The Securities and Exchange Commission is investigating charges of insider trading in options to buy stock of Sante Fe International Corp., the California oil-drilling company being purchased by the government of Kuwait.

Investors who bought Sante Fe International options last Thursday stand to make a $2,100 profit for every $6.25 investment as a result of the announcement Monday that the government-owned Kuwait Petroleum Corp. plans to purchase all of Sante Fe's 49 million shares of stock for $51 a share.

The Sante Fe options were considered a long-shot speculative gamble, but there was heavy buying just before the takeover announcement, options traders on the Pacific Stock Exchange complained yesterday.

As a result of the offer by Kuwait for Sante Fe International, the persons who bought options for $6.25 each will be able to buy 100 shares of the company for $30 a share ($3,000 total) and immediately resell the stock to Kuwait Petroleum for $51 a share ($5,100 total) yielding a $2,100 profit on the $6.25 investment.

Traders on the Pacific Stock Exchange said thousands of options were sold at very low prices and could yield anywhere from $10 million to $30 million in profits at the expense of the options traders.

Pacific Stock Exchange officials said the exchange is investigating possible irregularities in the trading and has informed the Securities and Exchange Commission.

The SEC, as usual in such cases, refused to officially confirm or deny whether it is investigating the matter, but agency sources said the SEC "would be derilect if we didn't" investigate the allegations.

Sante Fe industries issued a statement denying its employes were involved in any last-minute buying of either the options or the company's shares.

Congressional critics of Arab investments in the United States quickly jumped into the dispute.

Rep. Benjamin Rosenthal (D-N.Y.), chairman of a house subcommittee that held hearings on Arab investment last week, sent telegrams yesterday to SEC Chairman John S.R. Shad and Treasury Secretary Donald T. Regan asking them to block the sale.

Rosenthal also called for the SEC to suspended trading in Sante Fe stock and options, but the agency said there was "neither the necessity nor the justification" for shutting down the market.
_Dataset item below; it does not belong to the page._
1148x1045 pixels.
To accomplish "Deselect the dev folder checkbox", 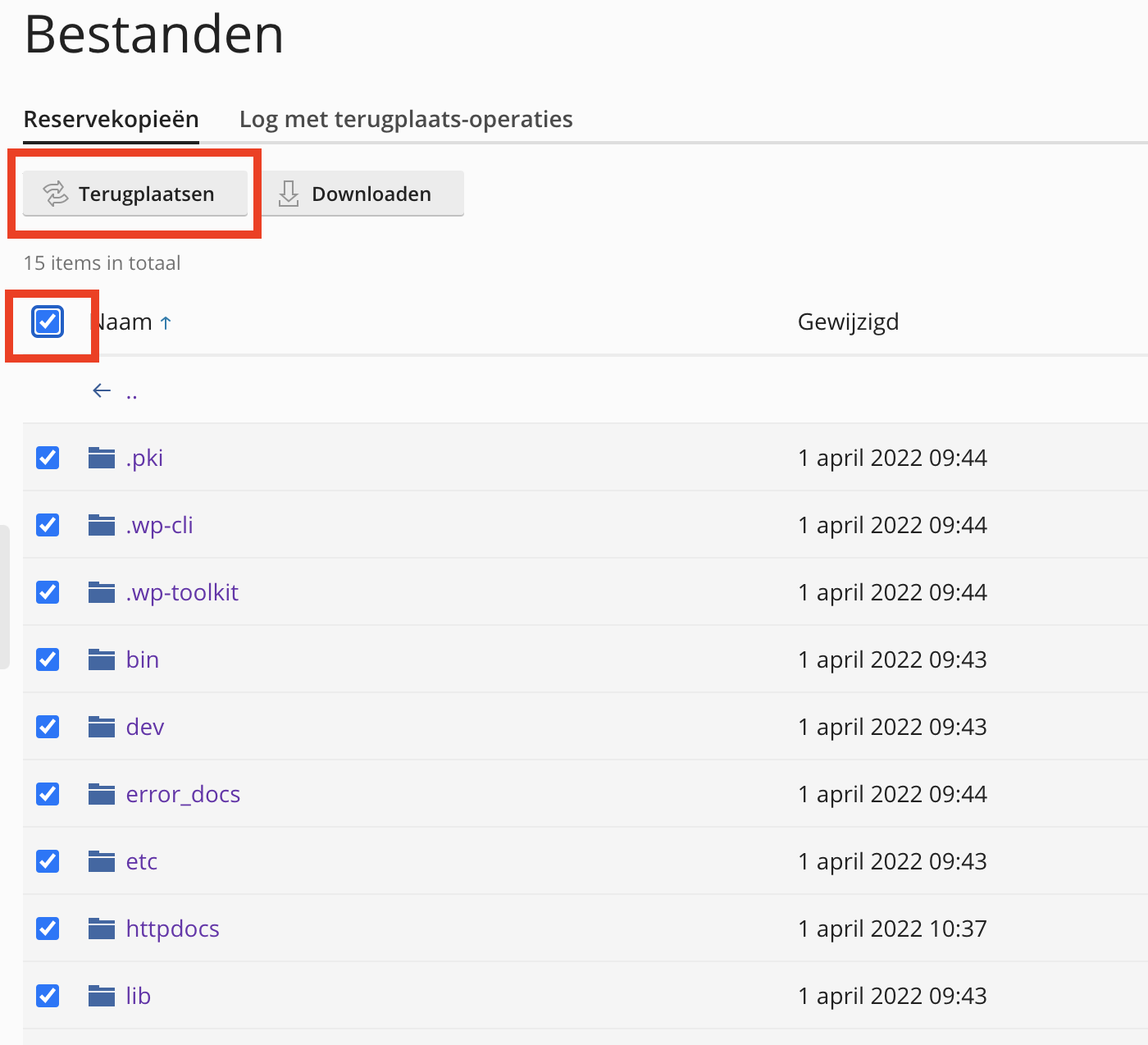I will pyautogui.click(x=48, y=727).
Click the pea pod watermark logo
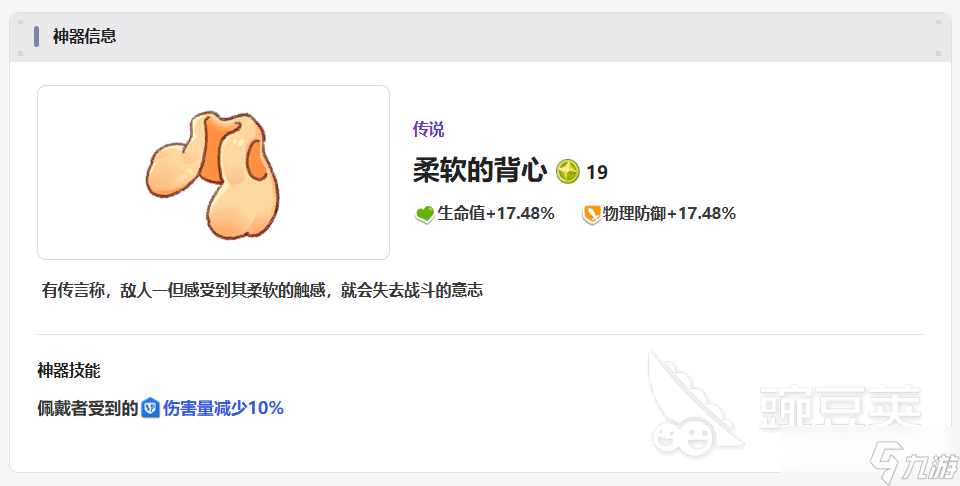The height and width of the screenshot is (486, 960). [x=693, y=404]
Rosenthal, who plans to hold hearings on the sale next week, said in his wire to Shad that he had "received reports of extensive insider purchases of call options in recent weeks for the purchase of Santa Fe International.

"I am informed that several substantial call option orders recently came from the Kuwait office of a leading U.S. broker and from Swiss brokers whose unnamed clients stand to make millions," he said.

Several traders on the Pacific Stock Exchange said they believed many of the options were purchased through the Kuwait office of Merrill, Lynch, Pierce, Fen ner and Smith, this country's biggest stockbroker. Merrill, Lynch officials could not be reached for comment.

Call options are financial instruments that give investors the right to buy 100 shares of a stock at a specified price and date. The options buyer hopes to make money when the price of the stock rises above the price at which the option gives the right to purchase.

Last week Sante Fe International stock was selling for about $22 a share. and options to purchase the stock on October 16 for $30 a share were selling for only $6.25.

Since Sante Fe International stock would have to jump more than $8 a share in only two weeks for investors to make a profit, the options were "virtually worthless" and there was little trading, said Thomas Heebner, an options trader for First Options Corp. of San Francisco.

But when options trading opened on Thursday, Heebner said, the first Sante Fe International order was for 300 options--enough to buy 30,000 shares of the stock. More orders followed, he added.

"Very seldom does anyone come in and buy heavily when the option is so far out of the money and there's just 11 trading days left. It's just unheard of," said Heebner.